87 Solar Myths
Feyston, VT Family Confirms Going Solar is Affordable
Guest blogger Jo Lee of Green Machine PR is talking with Vermont residents who have gone solar and have proof that the myths in our free 87 Solar Myths ebook are accurate.
You know solar’s come a long way when it’s affordable for families on tight budgets. Thankfully, that day has come, as exemplified by the Laidlaws in Feyston, Vermont. The Laidlaws are a family of 5 living on two teacher’s salaries with several large expenses, such as an $1,800 monthly daycare bill. Ouch!
Like most families today, the Laidlaws are always on the lookout for ways to save money. They were pleasantly surprised to discover that solar made sense for the environment and a lot of “cents” for their budget.
As a result, Kim and Bill Laidlaw became proud “busters” of Solar Power Myth #1 – Solar is too expensive. Myth #1 appears in the recently launched Real Goods Solar eBook 87 Solar Myths.
By combining a local State Employee Credit Union low-interest solar loan with Federal and Vermont solar incentives, Kim and Bill were able to entirely finance a home solar system. In doing so, they replaced their monthly electricity bills of $120-$150 with a lower monthly loan payment of $91.96. “We definitely don’t fit the stereotype of solar panel owners. I’ve never dreamed of living off the grid and I’m definitely not part of the 1%. But I do like a good deal, which is why I’m powering my home with solar and saving money.”
A wiz with spreadsheets, Kim likes the additional financial control that solar gives her over her long-term budgeting.

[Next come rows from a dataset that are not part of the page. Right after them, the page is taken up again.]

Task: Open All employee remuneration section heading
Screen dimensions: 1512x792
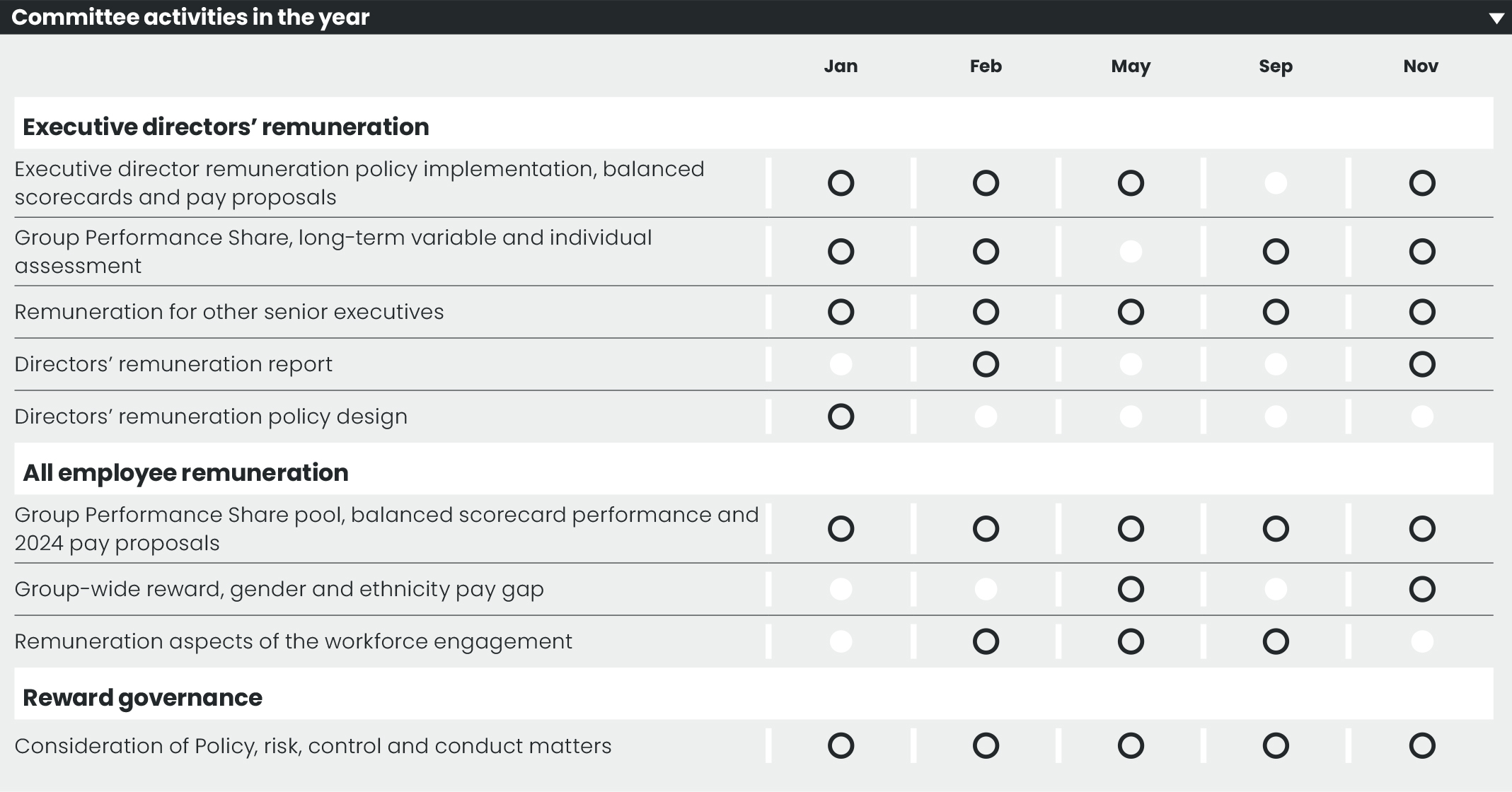Action: pos(185,473)
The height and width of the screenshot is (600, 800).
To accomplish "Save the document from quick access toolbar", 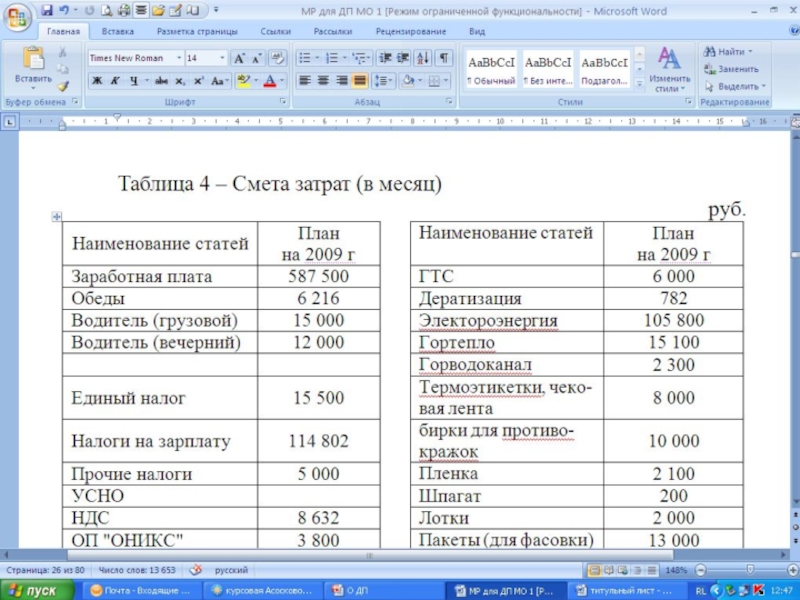I will click(45, 10).

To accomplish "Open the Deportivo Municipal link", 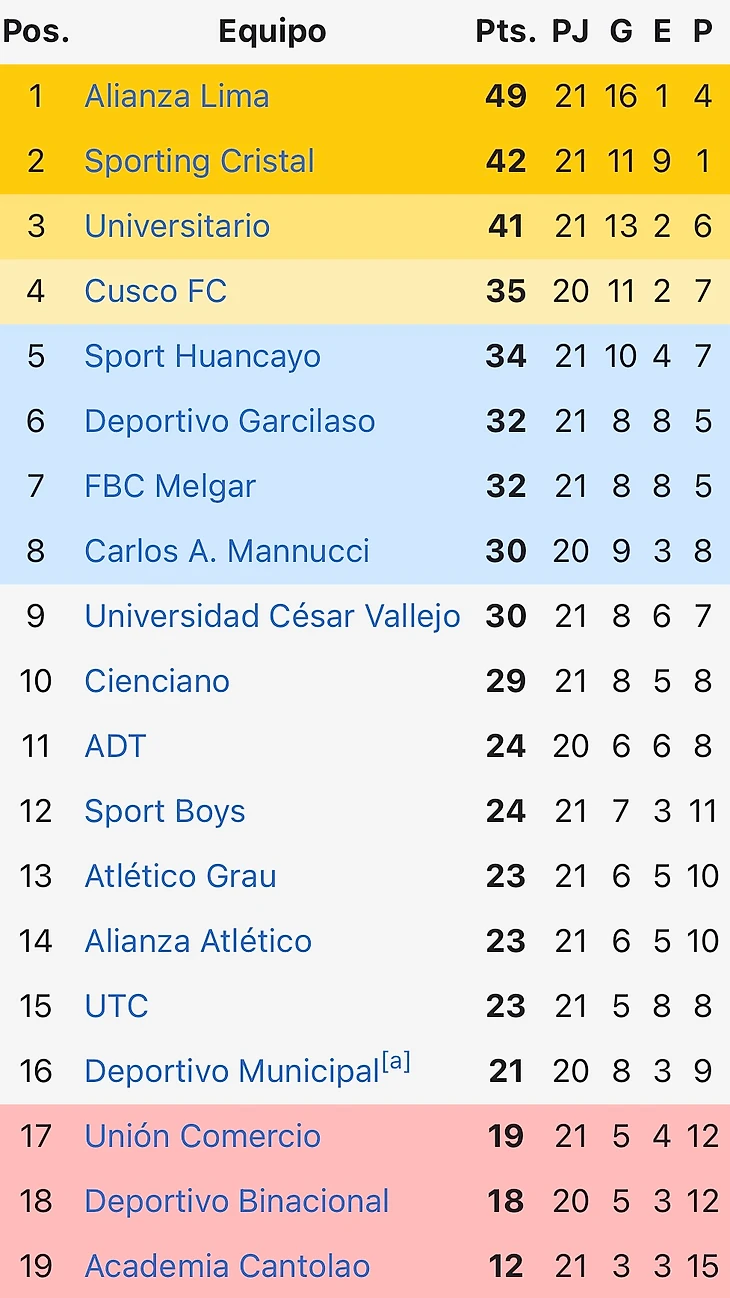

With a locked-in loan payment, Kim can assume a fixed-cost for electricity for the next 15 years despite rising utility costs. And after 15 years, her electricity bills entirely disappear. “It’s a no brainer,” according to Kim.
Solar also positions her to take advantage of future savings. Currently Kim pays $680 a month in car gas bills. With a home solar installation already mounted on her house, she’s ready to pounce when the first electric station wagon becomes available that can fit her three kids and their booster seats. “Yes, I’ll have to add more panels or pay for more power from the traditional grid but with soaring gas prices, solar gives me financial options to keep my family budget under control.”
Finally, going solar with the Vermont State Employee Credit Union gives Kim the peace of mind that her solar payments are being invested back into Vermont’s local economy. “It feels good knowing that the money we’re spending to power our house makes all of our families, schools and communities stronger.”